Measuring accounting metrics of the job

ARC CE has built-in capabilities to collect information about per-job resource consumption. This includes both ARC CE resources (e.g. data transfers, software environments) and worker nodes resources (e.g. CPU and memory usage). The full list of attributes stored in the A-REX Accounting Records (AAR) can be found in this document.

A-REX can use different methods (described below) to measure memory and CPU usage on the worker nodes, depending on their availability in the particular deployment case.

Measuring memory and CPU usage on the WN with cgroups

New in version 6.2.

When recent versions of GNU/Linux OS are used on the worker nodes the most precise and transparent way to measure all job workload is to rely on the cgroups kernel subsystem. Any systemd-based Linux distribution relies on cgroups heavily and they are already used.

Note

Some older operating systems may require mounting the cgroups tree explicitly. For example in RHEL6 it can be easily done with libcgroup:

[root ~]# yum install libcgroup
[root ~]# service cgconfig start

The benefit of using cgroups is that everyting will be accounted. Even if several payloads are executed (e.g. in pilot mode) or extra helper processes are spawned - the resource accounting will be accurate for the all workload done.

Enabling cgroups usage

To be able to use cgroups for accounting ARC needs an extra tool installed on the worker nodes – the arc-job-cgroup. Based on the tool availability, the job script will or will NOT use cgroups for measuring accounting metrics automatically.

The arc-job-cgroup tool is available for the majority of OSes as a packaged binary build as a part of ARC distribution (nordugrid-arc-wn package). So the easiest way to install it is to use your package manager on the worker nodes, e.g.:

[root ~]# yum install nordugrid-arc-wn

If it is not possible to install the packaged version for some reason, it is easy to compile the pure C source code with standard C library calls only.

[root ~]# wget https://source.coderefinery.org/nordugrid/arc/raw/master/src/wn/arc-job-cgroup.c
[root ~]# cc -o arc-job-cgroup arc-job-cgroup.c
[root ~]# mv arc-job-cgroup /usr/local/bin/
[root ~]# chmod 4755 /usr/local/bin/arc-job-cgroup

How ARC operates cgroups

The idea behind LRMS-independent cgroup-based resource usage measurements in ARC is to:
  • create child cgroups for memory and cpuacct controllers

  • put the jobscript process into created cgroups (this will automatically catch all child processes)

  • collect the accounting data at the end of the jobscript

  • remove the child cgroup created at the beginning (moving all processes to parent cgroup)

If cgroups are used in the Kernel, the process already belongs to some cgroup. It can be either a root cgroup (used for all processes) or some dedicated cgroup created by LRMS with cgroups support, container management system, etc.

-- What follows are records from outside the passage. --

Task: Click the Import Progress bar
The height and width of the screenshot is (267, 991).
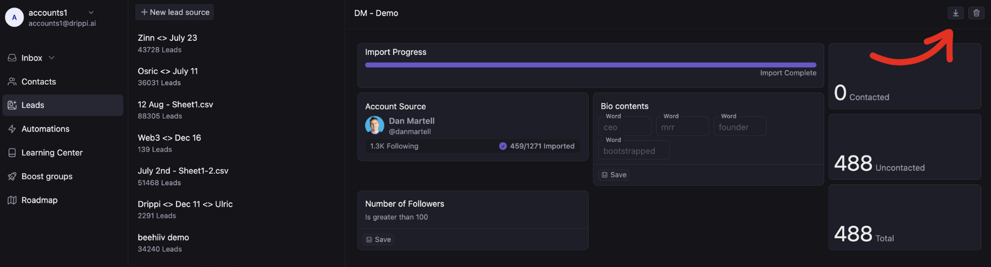Action: 590,65
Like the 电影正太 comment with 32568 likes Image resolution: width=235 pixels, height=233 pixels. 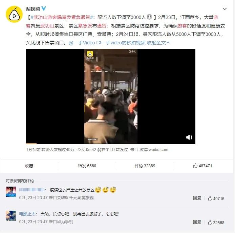click(216, 223)
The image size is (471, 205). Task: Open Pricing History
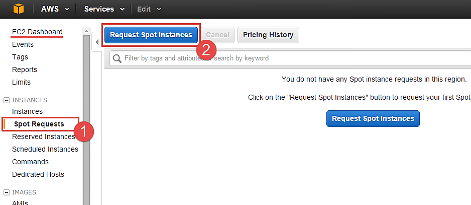pyautogui.click(x=268, y=35)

All resources used by the child cgroup are accounted in the parent cgroup. Moreover all parent-defined limits are inherited and enforced as well. So creating another child cgroup in hierarchy is safe from all points of view.

Warning

Creating a child cgroup and put a task into it requires root privileges. This is the reason behind the SUID bit for arc-job-cgroup. However the code itself is as simple as the mkdir. You can review these 333 lines to reassure any possible fears.

If the arc-job-cgroup tool is not available, the cgroups tree is not mounted, or there are any other issues with cgroups creation, the job script code falls back to the GNU time measurement method.

Measuring memory and CPU usage on the WN with GNU time

The GNU time utility is capable of measuring and displaying information about the resources used by the executable it runs.

It is used as a part of the ARC-generated job script if found on the worker node.

Note

Changed in version 6.2.

In case of successful cgroups usage, GNU time will NOT be used by job script.

Warning

The GNU time is a separate binary typically installed by dedicated package. Do not mix it up with built-in version of time in your shell (e.g. bash, zsh).

Typically you can install it with e.g. yum install time or similar package management command.

For a non-standard location of GNU Time the gnu_time configuration option can be used to define it.

If the GNU time utility is not available the job will run as it is and only LRMS-provided metrics will be accounted.

Using LRMS-provided metrics

After the job has finished execution in the LRMS, the batch system backend scan-script extracts accounting information about the job from the LRMS, either executing command line clients, parsing logs or using API.

The exact data measurements and the method of these data collection completely depends on the LRMS backend implementation and differs from one backend to another.

Common metrics include LRMSStartTime and LRMSEndTime. There are also typically some memory and CPU usage metrics available.